[START Selected excerpt]

On Collective Retraumatization

Things that make it hard to write about current events include:

1) feelings of shouting feebly into a shitriver of voices, many of them more eloquent and better-researched than mine, but most a bunch of shouty creeps; and

2) feelings of utter futility of everything. The same knot is holed up in my gut as when Ivanka’s Dad started showing strong poll numbers in the Republican primaries in 2016. I didn’t want it to be true, but I knew that it probably would happen.

Now, as then, I am shot-through anxious. I can’t sleep, I’m yelling at my loved ones. I’ve become a stereotype. America I love you but you’re bringing me down. 

I didn’t want to watch the coverage this week. The feeds were oversaturated with images of an angry man tantruming, and a tired woman swearing she’s telling the truth. As if the juxtaposition to Anita Hill’s photo doing the same thing was supposed to make us feel stronger and not dismayed that the last 30 years have seemingly been so pointless.

[END Selected excerpt]
[START Listing]

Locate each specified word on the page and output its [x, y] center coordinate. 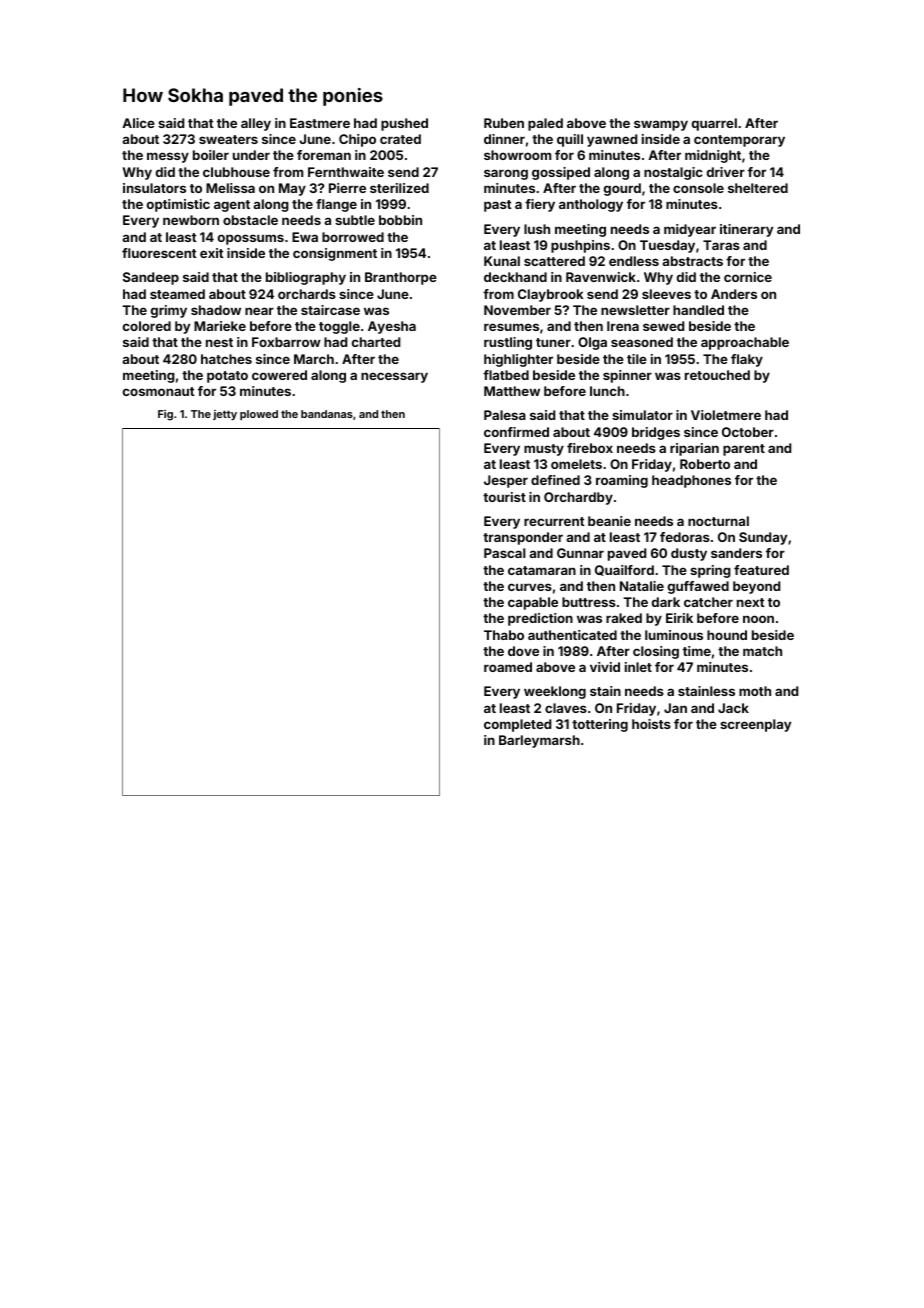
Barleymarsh [539, 741]
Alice [138, 123]
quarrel [714, 124]
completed [517, 725]
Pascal [505, 553]
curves [530, 587]
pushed [404, 124]
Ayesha [392, 327]
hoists [651, 724]
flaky [747, 360]
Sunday [763, 538]
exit [212, 253]
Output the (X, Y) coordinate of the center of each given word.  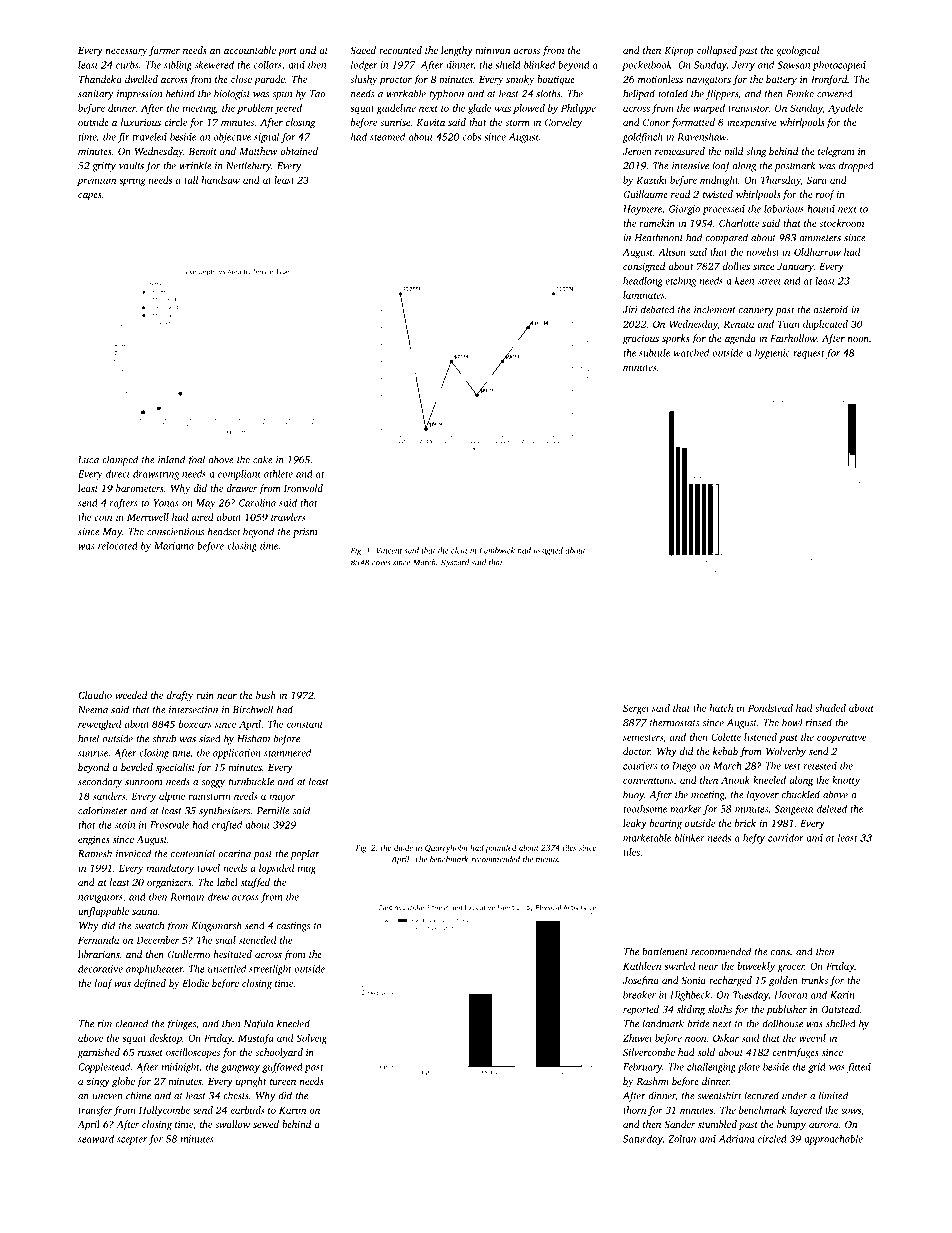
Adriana (736, 1139)
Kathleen (642, 966)
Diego (684, 767)
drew (218, 897)
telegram (836, 152)
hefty (754, 839)
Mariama (174, 546)
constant (305, 725)
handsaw (220, 180)
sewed (266, 1124)
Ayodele (845, 109)
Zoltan (682, 1139)
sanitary (96, 95)
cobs (472, 137)
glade (479, 109)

[END Listing]

Challenge => Reproduce the essay on collective retraumatization from "I didn’t want to" up to and including "been so pointless.". The rows have no connection to the essay on collective retraumatization.

Response =>
I didn’t want to watch the coverage this week. The feeds were oversaturated with images of an angry man tantruming, and a tired woman swearing she’s telling the truth. As if the juxtaposition to Anita Hill’s photo doing the same thing was supposed to make us feel stronger and not dismayed that the last 30 years have seemingly been so pointless.